▶ [WORK TO BE COMPLETED]:
Every line from the one that contains "This screenshot has height=1146, width=1882." to the end of the records must be restated word for word. No other line belongs in the answer.

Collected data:
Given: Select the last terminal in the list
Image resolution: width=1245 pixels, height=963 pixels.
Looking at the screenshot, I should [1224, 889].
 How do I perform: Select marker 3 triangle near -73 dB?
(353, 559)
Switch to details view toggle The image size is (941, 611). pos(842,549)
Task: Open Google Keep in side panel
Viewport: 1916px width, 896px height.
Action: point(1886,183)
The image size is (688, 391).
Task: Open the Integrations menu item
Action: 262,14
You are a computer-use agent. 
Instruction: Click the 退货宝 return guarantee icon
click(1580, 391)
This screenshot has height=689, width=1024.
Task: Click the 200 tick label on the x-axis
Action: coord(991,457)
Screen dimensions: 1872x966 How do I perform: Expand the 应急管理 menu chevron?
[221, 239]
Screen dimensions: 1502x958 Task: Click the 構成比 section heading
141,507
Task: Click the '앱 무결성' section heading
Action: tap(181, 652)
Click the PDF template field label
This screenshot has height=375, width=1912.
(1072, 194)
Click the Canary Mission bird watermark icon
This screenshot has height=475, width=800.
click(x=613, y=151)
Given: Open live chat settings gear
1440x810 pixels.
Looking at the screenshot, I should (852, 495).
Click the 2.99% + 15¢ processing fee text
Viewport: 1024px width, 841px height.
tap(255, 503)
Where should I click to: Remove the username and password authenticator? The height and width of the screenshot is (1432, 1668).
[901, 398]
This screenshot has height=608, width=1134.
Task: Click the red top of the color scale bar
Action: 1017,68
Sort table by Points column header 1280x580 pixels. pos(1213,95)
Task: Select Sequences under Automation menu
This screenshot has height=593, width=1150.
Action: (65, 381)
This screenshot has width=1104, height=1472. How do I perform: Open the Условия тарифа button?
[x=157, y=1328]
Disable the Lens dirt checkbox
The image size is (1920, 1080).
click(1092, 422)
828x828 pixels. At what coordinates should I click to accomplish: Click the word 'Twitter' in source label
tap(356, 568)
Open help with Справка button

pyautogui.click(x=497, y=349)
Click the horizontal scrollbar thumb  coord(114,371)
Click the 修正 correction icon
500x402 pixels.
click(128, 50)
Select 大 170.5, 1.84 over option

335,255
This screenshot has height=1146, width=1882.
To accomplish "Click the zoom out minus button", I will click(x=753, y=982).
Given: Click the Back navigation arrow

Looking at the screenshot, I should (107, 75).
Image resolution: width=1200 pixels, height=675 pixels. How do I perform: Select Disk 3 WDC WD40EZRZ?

▶ [TASK OUTPUT]:
This screenshot has height=1146, width=1882.
To accomplish "Click the zoom out minus button", I will click(x=753, y=982).
Given: Click the Back navigation arrow

Looking at the screenshot, I should (107, 75).
Image resolution: width=1200 pixels, height=675 pixels. How do I perform: Select Disk 3 WDC WD40EZRZ?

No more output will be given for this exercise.